Boomerang is a follow-up to Lewis’ 2010 novel The Big Short: Inside the Doomsday Machine, in which Lewis returned to Wall Street to identify the causes of the ongoing financial crises. While that book focused largely on issues related to sub-prime mortgages in the United States, Boomerang shifts to a more global focus. Lewis travels to Iceland, Greece, Ireland, Germany and the United States (California) to answer the question: Left alone in a dark room with a pile of money, what did these people do with it?
The answers are fascinating, but perhaps most interesting is the path Lewis takes to reach these answers. He uses each chapter as a case study, using interviews and on-the-ground journalism to showcase the people and events that symbolize what that country did with the free flowing credit that was available leading up to the crisis, and how they reacted once the taps were closed.
Which way entire nations jumped when the money was made freely available to them obviously told you a lot about them: their desires, their constraints, their secret sense of themselves. How they reacted when the money was taken away was equally revealing.

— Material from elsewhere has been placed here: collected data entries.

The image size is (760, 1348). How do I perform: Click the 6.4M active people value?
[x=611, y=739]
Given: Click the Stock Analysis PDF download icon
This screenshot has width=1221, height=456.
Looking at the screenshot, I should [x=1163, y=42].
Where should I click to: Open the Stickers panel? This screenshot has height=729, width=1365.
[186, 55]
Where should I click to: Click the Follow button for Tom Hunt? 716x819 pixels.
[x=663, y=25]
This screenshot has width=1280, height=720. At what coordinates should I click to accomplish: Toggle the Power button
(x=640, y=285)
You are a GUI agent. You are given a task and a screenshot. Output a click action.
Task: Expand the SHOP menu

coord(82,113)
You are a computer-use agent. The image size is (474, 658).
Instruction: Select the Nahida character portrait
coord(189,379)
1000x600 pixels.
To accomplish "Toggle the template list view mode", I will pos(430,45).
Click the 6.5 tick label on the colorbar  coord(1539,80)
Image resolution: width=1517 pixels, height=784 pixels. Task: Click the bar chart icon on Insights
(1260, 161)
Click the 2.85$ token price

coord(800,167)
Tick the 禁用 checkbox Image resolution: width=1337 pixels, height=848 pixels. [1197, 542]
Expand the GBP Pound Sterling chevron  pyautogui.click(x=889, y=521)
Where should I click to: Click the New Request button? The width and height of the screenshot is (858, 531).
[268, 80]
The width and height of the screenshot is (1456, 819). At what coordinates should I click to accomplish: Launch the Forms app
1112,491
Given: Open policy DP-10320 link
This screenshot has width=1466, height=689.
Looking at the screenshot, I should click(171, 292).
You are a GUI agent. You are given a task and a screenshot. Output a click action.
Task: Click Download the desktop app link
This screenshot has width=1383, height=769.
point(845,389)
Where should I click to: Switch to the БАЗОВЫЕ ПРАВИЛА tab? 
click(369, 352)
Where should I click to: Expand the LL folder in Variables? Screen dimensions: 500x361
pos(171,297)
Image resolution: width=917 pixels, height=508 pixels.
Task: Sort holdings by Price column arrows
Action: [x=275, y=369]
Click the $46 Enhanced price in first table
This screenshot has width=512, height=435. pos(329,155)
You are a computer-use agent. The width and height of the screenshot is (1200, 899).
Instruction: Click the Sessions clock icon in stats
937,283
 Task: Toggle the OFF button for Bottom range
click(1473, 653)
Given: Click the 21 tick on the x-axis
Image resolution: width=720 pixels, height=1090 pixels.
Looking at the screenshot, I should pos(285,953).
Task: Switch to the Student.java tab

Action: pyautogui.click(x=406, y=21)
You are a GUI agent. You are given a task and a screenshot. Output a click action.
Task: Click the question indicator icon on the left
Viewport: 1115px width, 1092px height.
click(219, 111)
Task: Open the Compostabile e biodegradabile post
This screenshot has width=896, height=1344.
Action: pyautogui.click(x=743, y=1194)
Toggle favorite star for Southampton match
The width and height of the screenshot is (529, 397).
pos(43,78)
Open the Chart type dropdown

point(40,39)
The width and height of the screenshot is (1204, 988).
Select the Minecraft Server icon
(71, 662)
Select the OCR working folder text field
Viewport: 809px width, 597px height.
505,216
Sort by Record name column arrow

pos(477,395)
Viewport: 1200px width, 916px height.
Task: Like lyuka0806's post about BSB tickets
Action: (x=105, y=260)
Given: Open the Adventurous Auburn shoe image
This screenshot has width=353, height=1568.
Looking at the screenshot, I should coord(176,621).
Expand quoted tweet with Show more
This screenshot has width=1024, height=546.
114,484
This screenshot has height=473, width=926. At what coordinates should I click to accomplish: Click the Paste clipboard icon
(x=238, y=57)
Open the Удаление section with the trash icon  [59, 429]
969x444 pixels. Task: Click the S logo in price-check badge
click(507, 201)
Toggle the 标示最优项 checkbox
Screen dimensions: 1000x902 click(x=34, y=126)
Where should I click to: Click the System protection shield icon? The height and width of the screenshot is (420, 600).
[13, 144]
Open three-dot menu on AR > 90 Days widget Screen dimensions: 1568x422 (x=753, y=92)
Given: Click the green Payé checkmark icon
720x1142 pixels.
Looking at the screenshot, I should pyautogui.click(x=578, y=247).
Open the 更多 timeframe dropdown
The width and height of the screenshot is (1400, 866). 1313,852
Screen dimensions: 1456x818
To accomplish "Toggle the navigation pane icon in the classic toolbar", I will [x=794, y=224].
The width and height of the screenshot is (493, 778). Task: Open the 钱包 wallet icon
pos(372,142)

While the media usually focus on the similarities between different regions’ current economic problems (i.e. too much debt), Lewis does a good job of focusing on the dissimilarities, pointing out the unique paths each country took to arrive at the present. Lewis explains why Iceland is like a hedge fund, how California is ungovernable and how in Ireland the banks sank the government while in Greece the government sank the banks.
I recommend Lewis’ book. It is a quick read, and I can guarantee you won’t be bored. If you want to learn more (in a less interesting, but perhaps more informative manner), check out John Mauldin’s Endgame: The End of the Debt SuperCycle and How it Changes Everything (Read my review here), which also looks at countries and regions individually to assess how they arrived in their current predicaments and what options they are left with.